* Source text
━━━━━━

Tourism as Scholarship
Scott Allen
E7E4ALL at TOE.TOWSON.EDU
Sun Feb 6 14:08:59 CST 1994
In an exchange of notes about the accuracy of Pynchon's portrayal of
some cities, esp. London, I mentioned that perhaps TP was looking more
for his descriptions to jive with popular conceptions of these places
than with actual geographic details. Someone (I don't have the note,
I think their name was Andrew) wrote back (headed "A Slight Quibble")
suggesting that an important part of Pynchon's project was to show how
history is a social/narrative construction, and speaking of the
"historical/scholarly" portrayal as one TP's work all undermines.

━━━━━━

* Extracted entries
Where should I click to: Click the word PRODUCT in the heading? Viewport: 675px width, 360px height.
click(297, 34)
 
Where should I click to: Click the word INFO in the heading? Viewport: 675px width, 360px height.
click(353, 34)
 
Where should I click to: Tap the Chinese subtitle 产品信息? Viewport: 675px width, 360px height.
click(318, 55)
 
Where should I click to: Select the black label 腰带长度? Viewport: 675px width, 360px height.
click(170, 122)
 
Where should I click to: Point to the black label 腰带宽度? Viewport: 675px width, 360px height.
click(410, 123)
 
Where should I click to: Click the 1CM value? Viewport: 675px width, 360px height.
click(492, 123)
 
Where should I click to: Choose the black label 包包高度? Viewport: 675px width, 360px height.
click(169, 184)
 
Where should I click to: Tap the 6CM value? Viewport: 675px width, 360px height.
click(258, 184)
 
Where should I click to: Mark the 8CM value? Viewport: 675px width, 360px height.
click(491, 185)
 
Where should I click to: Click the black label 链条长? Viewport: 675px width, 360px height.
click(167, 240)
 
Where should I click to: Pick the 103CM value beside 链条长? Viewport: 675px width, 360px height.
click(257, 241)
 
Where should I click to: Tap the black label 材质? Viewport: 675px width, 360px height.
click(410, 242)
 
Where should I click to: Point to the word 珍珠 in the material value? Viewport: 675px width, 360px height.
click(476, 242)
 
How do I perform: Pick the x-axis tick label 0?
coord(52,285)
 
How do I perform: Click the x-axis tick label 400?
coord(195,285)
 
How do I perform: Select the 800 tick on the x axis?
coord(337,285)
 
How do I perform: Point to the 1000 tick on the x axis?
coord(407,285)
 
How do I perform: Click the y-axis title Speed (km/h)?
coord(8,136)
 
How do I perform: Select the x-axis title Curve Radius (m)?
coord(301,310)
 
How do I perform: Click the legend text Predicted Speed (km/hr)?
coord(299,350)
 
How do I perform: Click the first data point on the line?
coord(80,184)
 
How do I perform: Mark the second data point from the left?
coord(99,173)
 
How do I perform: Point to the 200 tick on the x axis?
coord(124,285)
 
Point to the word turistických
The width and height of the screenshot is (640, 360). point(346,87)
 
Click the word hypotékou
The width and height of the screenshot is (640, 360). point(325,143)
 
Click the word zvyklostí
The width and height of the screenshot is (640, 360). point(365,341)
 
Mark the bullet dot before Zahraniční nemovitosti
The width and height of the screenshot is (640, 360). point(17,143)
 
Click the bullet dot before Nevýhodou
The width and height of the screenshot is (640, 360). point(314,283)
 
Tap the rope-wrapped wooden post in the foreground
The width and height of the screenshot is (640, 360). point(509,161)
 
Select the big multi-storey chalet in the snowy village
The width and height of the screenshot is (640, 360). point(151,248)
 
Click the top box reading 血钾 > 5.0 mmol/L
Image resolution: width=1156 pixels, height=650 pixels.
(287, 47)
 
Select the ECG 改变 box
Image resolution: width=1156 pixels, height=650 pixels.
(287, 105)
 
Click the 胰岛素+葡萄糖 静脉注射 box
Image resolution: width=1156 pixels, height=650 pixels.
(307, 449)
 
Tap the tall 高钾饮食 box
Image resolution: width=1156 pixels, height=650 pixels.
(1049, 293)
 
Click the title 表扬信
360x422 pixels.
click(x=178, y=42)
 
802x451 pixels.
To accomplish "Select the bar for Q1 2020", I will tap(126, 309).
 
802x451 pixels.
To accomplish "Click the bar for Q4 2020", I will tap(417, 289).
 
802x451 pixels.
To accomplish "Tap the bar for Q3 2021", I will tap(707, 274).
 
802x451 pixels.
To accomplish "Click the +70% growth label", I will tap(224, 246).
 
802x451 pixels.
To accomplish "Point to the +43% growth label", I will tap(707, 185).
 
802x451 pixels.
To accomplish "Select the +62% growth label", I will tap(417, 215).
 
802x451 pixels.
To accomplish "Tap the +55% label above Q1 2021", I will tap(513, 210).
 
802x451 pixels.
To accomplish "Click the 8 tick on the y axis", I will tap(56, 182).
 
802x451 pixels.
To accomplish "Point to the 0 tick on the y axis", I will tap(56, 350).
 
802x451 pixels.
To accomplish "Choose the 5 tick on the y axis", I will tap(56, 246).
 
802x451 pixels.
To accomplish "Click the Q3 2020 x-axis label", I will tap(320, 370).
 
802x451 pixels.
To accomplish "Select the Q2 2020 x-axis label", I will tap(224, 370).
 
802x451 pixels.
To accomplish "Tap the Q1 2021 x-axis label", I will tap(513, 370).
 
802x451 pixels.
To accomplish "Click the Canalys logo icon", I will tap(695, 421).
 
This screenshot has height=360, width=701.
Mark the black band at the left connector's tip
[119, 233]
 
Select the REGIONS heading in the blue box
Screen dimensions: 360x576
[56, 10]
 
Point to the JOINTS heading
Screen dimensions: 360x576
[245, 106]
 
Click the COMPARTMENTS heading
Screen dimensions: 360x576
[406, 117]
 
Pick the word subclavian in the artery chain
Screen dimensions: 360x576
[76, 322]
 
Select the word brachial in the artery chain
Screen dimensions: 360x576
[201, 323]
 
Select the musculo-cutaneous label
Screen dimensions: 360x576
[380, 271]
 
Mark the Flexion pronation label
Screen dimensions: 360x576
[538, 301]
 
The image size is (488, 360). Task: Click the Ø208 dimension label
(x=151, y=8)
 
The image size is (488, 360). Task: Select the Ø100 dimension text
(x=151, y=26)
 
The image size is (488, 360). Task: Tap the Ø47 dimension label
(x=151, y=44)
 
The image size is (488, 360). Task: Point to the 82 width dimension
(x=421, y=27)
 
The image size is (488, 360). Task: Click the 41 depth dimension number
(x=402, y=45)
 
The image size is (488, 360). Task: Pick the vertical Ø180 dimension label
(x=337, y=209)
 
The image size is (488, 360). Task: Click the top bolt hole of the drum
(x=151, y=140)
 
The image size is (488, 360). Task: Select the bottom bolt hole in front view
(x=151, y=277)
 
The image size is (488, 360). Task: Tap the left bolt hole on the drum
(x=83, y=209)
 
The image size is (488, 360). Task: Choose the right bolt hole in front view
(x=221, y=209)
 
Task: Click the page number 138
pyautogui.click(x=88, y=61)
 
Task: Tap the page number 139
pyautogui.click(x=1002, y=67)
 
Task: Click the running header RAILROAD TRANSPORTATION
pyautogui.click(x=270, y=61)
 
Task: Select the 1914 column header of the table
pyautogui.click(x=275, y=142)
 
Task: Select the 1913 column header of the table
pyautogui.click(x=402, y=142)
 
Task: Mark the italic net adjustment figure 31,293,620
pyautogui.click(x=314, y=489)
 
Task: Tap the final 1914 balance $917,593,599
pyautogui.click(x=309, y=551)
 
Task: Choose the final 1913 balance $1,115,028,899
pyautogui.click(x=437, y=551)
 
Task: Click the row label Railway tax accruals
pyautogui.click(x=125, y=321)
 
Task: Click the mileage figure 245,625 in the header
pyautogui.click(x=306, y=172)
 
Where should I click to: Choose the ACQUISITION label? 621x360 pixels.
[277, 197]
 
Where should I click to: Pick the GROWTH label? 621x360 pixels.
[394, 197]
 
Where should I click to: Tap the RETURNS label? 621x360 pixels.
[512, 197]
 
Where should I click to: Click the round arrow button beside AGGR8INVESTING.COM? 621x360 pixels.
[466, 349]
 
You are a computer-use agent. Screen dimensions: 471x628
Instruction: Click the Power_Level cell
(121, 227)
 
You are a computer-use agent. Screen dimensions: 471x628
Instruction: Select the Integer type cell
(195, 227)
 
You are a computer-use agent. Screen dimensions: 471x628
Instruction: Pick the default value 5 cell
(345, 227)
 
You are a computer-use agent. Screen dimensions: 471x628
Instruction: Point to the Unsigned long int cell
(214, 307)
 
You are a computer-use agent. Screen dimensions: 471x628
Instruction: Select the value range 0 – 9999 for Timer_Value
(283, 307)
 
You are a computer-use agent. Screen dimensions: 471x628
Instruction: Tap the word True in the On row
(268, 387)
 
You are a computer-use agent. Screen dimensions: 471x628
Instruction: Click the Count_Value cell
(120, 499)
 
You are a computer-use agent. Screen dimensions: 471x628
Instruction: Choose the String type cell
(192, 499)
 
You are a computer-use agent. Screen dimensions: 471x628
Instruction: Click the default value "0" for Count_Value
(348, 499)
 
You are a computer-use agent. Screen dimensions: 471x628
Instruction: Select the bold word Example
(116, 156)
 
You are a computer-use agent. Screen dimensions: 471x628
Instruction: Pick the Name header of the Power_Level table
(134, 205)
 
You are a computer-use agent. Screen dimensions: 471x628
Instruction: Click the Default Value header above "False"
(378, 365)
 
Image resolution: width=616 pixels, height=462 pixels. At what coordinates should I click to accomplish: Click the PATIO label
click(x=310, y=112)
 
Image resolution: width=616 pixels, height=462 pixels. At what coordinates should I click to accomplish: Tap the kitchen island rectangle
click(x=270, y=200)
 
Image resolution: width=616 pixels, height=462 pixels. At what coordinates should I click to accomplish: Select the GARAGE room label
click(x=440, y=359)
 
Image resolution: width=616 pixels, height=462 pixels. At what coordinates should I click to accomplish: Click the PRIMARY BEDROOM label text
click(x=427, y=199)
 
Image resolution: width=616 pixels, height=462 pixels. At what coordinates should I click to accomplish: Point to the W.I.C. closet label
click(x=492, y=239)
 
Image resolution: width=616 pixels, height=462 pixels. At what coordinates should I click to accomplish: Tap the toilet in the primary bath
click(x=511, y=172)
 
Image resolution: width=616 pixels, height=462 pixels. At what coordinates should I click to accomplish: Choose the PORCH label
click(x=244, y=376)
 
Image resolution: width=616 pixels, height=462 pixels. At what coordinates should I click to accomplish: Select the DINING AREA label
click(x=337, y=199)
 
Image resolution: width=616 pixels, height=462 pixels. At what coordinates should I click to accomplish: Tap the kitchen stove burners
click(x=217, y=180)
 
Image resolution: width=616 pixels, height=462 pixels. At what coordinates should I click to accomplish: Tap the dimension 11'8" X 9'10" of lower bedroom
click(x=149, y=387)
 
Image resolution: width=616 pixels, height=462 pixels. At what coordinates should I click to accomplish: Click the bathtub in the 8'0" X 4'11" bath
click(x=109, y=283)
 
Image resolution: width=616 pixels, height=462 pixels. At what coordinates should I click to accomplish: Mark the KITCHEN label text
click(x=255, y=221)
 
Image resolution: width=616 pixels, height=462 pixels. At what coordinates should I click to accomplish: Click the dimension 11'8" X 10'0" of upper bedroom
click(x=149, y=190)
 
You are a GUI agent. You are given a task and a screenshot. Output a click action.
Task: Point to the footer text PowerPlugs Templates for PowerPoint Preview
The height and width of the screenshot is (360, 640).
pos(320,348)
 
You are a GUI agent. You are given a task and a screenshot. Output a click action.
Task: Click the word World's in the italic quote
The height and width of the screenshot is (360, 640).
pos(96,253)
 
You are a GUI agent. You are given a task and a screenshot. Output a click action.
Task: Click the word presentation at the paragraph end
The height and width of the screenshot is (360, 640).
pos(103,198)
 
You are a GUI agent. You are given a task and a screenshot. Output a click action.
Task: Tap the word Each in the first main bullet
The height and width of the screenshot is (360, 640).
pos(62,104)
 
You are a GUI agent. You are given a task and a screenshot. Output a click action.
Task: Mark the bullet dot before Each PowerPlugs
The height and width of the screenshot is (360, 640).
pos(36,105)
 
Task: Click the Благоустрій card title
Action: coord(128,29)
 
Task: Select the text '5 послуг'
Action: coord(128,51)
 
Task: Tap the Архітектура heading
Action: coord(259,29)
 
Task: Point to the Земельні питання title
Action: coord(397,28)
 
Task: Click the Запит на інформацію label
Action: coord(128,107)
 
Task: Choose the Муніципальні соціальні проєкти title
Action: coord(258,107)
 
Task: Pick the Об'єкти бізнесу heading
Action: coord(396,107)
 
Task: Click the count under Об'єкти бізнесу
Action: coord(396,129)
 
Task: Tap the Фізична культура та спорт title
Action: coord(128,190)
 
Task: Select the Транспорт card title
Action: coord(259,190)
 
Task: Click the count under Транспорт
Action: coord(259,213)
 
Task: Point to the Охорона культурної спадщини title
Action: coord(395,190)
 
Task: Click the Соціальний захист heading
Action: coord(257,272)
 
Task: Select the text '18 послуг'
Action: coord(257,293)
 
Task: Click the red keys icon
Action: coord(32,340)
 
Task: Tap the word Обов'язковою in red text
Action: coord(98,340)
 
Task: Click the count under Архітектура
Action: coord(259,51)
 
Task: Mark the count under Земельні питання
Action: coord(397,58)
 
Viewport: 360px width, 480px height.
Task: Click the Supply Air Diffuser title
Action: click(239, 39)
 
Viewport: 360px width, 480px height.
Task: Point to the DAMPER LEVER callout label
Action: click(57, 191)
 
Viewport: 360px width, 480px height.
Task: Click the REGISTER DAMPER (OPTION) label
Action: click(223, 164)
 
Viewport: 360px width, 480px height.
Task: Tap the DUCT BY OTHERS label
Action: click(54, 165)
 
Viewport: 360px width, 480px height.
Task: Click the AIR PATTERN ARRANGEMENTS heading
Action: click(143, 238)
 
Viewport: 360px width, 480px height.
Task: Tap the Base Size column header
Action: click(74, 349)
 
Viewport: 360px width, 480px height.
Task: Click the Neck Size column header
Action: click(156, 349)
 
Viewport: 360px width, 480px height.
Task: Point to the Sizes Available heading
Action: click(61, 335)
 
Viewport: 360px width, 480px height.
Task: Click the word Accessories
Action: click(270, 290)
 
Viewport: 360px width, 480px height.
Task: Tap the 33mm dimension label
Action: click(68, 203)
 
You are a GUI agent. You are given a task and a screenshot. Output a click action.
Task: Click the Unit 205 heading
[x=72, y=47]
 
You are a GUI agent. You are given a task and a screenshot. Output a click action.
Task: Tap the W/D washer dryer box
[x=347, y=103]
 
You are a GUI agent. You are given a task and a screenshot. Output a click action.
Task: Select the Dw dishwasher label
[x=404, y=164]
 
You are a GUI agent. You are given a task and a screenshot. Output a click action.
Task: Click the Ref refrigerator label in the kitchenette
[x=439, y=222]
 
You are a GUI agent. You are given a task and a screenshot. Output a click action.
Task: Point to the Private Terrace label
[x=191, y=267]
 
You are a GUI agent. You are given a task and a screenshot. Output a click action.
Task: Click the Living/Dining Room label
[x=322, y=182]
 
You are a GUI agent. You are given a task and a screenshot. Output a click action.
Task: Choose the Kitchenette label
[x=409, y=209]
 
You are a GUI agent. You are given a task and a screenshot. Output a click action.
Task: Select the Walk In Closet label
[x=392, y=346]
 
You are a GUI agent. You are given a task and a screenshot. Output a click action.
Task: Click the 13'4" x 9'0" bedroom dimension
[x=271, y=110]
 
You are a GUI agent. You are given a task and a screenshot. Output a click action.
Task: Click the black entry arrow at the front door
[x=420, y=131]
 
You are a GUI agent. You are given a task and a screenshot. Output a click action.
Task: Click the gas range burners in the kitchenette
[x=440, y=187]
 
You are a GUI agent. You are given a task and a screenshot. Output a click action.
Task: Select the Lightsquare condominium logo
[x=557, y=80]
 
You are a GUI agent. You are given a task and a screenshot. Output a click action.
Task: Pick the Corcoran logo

━━━━━━

* To-do list
1 - Decide whether each statement agrees with the post about Pynchon's cities. Answer yes or no for each and quote the deciding words from the post.
(a) The writer suggested Pynchon may have cared more about matching popular ideas of places than real geographic details.
(b) The writer still has the reply note on hand.
(c) The reply came under the heading "A Slight Quibble."
2 - Carry the post about Pynchon's cities forward from where it stops.

* Replies
1 -
(a) Yes: "perhaps TP was looking more for his descriptions to jive with popular conceptions of these places than with actual geographic details"
(b) No: "I don't have the note"
(c) Yes: headed "A Slight Quibble"

2 -
I agree. That was my point. As opposed to the reconstructive project of,
say, _Ulysses_, where one could retrace Bloom's steps block by block in
the real Dublin, I think TP seeks to reconstruct a London or NY or Malta
that even people who haven't been there (esp. people who haven't been
there) would recognize as "real." It is after all the popular conception
of such places, these sites which have become tropes of tourism, that
TP seems to foreground. And yet I was also saying that TP is too much
an encyclopedic novelist to not include enough real details to convince
most that the portrayal is accurate as well as popular, real as well as
aesthetic. San Narcisco is more a trope of Southern California than any
block-by-block replication of a real town, yet it seems real enough that
it keeps us guessing where it might "really" be. And in fact generating
arguments about this or that town that might have served as the "real" model
for San Narcisco (among other places) would probably amuse and please TP
no end.
Finally, for those interested in connections between TP and DeLillo--and
there have been a number of notes about this topic--you might check out
the upcoming issue of the e-journal _Postmodern Culture_, which will sport
a special cluster of essays on DeLillo, at least 2 of which discuss
connections with Pynchon. For more information, send a message to
eaeg at unity.ncsu.edu.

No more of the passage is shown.